Краснов, несколько смущенный бессвязной и мало вразумительной речью французского союзника, взмахивал руками, дирижируя, и по его указке до хрипоты кричали "ура!".

Кряжистый, с длинным красным носом, генерал Толкушкин, успевший по случаю приезда союзной миссии проглотить лишних стакана два водки, покачиваясь из стороны в сторону, хрипло пробасил:

- Эх, братцы вы мои! Дали б мне наши союзники два танка, я б с ними да с одним лишь казачьим разъездом через неделю вошел бы в Москву. Ей-богу, не вру! Господин Пуль, разрешите...

Оттолкнув стоявшего на пути Мамонтова, Толкушкин, пошатываясь, подошел к Пулю, помахивая красиво отделанной плеткой.

- Господин генерал!

Краснов, с опаской доглядывая на пьяного Толкушкина, сказал по-английски Пулю:

- Этот генерал хочет с вами говорить.

- Слушаю вас, - сказал Пуль, останавливаясь и смотря на Толкушкина.

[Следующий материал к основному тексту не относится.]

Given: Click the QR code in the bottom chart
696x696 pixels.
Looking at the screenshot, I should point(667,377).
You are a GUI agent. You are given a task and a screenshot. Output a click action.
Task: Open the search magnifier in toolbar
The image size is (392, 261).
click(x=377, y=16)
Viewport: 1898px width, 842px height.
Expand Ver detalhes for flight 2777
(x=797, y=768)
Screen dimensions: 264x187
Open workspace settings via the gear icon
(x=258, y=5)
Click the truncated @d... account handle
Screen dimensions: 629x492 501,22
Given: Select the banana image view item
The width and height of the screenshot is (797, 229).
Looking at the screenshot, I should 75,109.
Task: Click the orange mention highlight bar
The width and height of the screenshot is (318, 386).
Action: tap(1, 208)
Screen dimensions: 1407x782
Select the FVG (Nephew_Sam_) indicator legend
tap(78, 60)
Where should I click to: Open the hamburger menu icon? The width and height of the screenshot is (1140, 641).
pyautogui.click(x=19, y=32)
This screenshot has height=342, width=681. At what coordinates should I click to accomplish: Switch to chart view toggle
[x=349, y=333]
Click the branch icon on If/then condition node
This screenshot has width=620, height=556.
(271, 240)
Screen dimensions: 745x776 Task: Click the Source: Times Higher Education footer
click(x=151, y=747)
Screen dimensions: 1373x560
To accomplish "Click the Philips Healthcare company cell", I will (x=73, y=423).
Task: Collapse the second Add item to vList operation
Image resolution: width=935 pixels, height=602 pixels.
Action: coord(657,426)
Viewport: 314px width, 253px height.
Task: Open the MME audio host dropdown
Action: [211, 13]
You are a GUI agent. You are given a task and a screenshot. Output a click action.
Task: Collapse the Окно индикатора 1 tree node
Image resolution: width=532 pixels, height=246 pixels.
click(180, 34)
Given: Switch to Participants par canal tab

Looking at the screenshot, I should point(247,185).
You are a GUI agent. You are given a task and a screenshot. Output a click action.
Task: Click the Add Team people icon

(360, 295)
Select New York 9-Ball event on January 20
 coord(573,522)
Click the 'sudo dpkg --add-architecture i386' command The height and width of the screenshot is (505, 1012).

Толкушкин взмахнул нагайкой. Краснов похолодел - ударит. Но нет, тот не ударил.

- Генерал, - сказал Толкушкин, пьяно всхлипывая. - Все казачество радо вашему приезду... И я рад... Потому как вы ведь наши союзники... А раз союзники, то и пойдем вместе бить нашего общего врага - большевиков... Будем бить их в хвост и в гриву, не давать с...

Краснов смутился и не перевел последней фразы. Заметив улыбки на лицах белогвардейских офицеров, Пуль потребовал от Краснова, чтобы тот дословно перевел сказанное Толкушкиным.

- Это непристойность, сэр, - сказал Краснов.

- Ничего, скажите, - настаивал Пуль.

Краснов перевел. Пуль громко расхохотался.

- Остро сказано.

- Возьмите, генерал, эту плеть на память от донских казаков, - вдруг предложил Толкушкин нагайку Пулю. - Она вам пригодится... Этой нагайкой вы крепко будете хлестать нашего врага.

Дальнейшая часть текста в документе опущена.